Bioscience 2015 set out a vision for reshaping and enhancing the prospects for the sector, which at that point boasted of being the second largest in the world after the US.
While some objectives have been met, there has been little progress with others, such as enabling the sector to use the National Health Service’s computing systems as a research tool, establishing bioprocessing centres of excellence, and ensuring that the UK has a well trained bioscience workforce.
Bioscience 2015 was published shortly before the introduction of the EU Clinical Trials Directive. Cooksey says that rather than harmonising clinical trials activity across Europe, the Directive has had the opposite effect, with different member states implementing its requirements more, or less, stringently. “It must be reviewed to ensure consistency and to prevent Britain pricing itself out of drug development,” Cooksey adds. UK participation in global clinical trials dropped from 6 per cent in 2002 to 2 per cent in 2006.
The government action following publication of the Bioscience 2015 report was welcome, but despite all of the activity that ensued, the adoption of new therapies, drugs and procedures in the NHS remains painfully slow, says the new report. “The processes have been put in place, the public funding of biomedical research is improved but the translation of these improvements into patient benefit has not yet materialised.”
There is a dearth of funding for emerging biotechnology companies from private sector finance sources – the result of biotechnology companies failing to provide the returns needed to encourage investors to take the long-term risks involved. The problem has been exacerbated by the ever-increasing risks involved. Since the pharmaceutical industry requires a successful biotechnology sector to develop new products alongside it, the report includes ideas to encourage investment in biotechnology companies by pharmaceutical companies.

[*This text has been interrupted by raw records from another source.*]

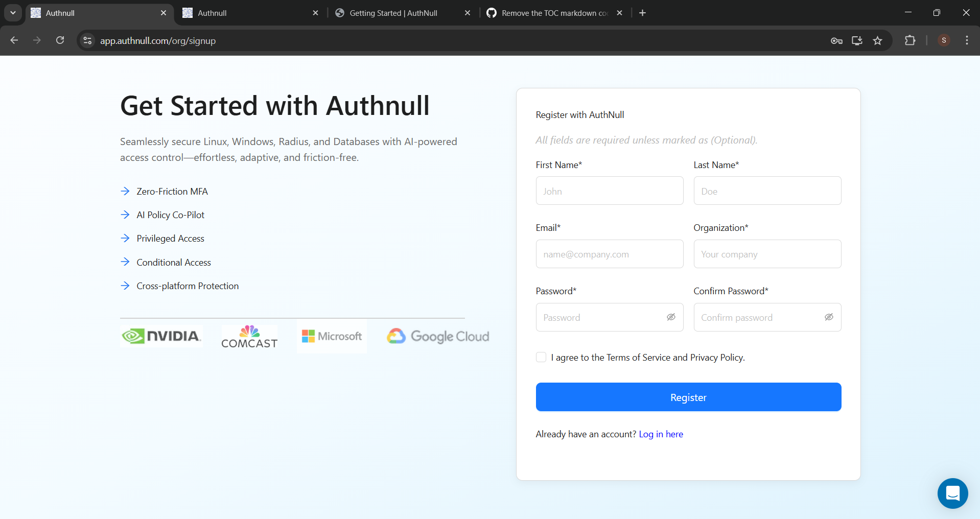Expand the tab search dropdown arrow
Screen dimensions: 980x519
(x=13, y=13)
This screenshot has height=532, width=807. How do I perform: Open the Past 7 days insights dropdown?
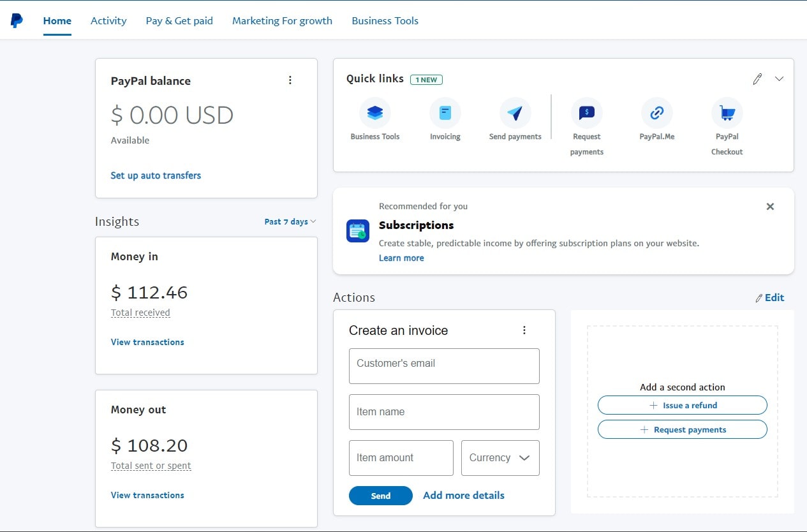coord(290,221)
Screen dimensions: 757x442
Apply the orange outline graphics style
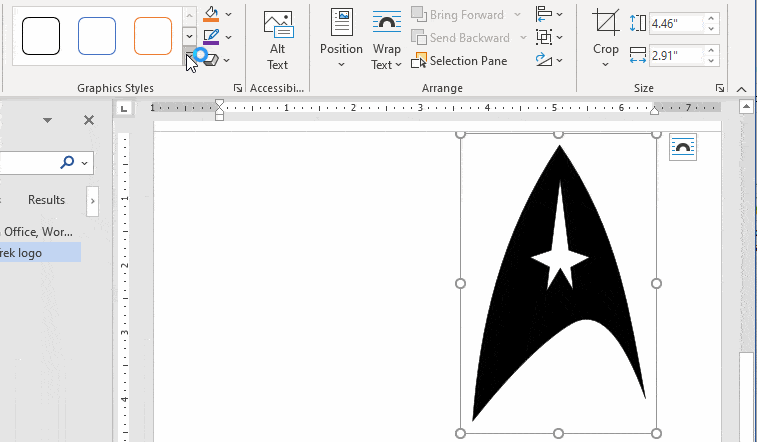(x=153, y=36)
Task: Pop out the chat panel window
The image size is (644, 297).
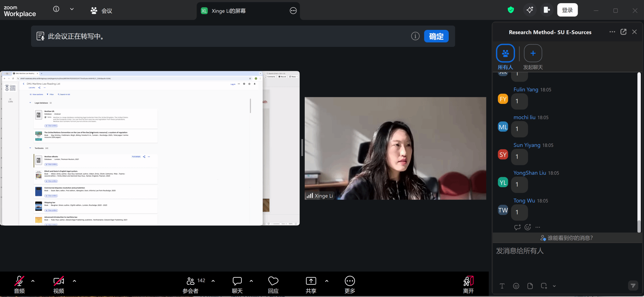Action: pos(623,32)
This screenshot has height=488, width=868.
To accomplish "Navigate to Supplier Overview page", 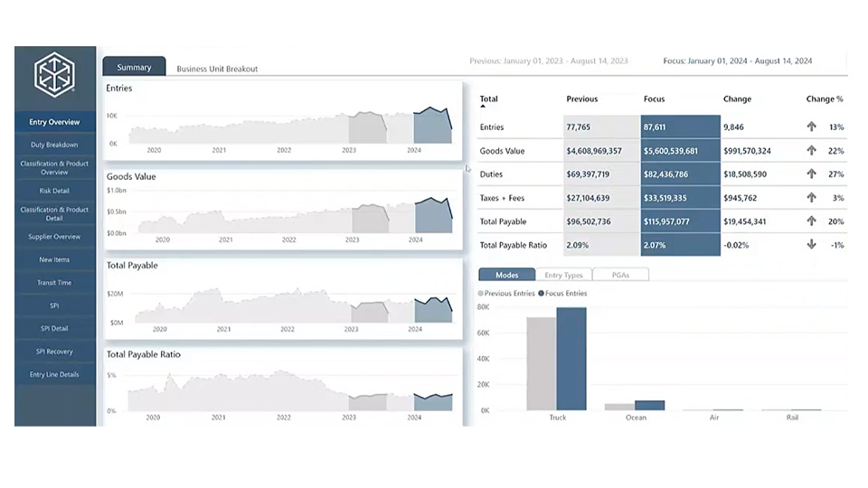I will [x=54, y=237].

The BioIndustry Association (BIA) welcomed the Bioscience 2015 Review and Refresh report, noting the recommendations are the work of a broad coalition of stakeholders, including industry, the finance community, patient groups, research councils, academia and various government departments.
The BIA singled out the finance proposals, including the need for tax incentives for investors in biotechnology development, as being particularly important.
“Even before the current economic downturn, UK bioscience companies faced substantial challenges in raising finance,” said Clive Dix, BIA Chairman. “A new approach to funding is needed to bridge the gap left by institutional investors in order to retain a sustainable UK bioscience sector.”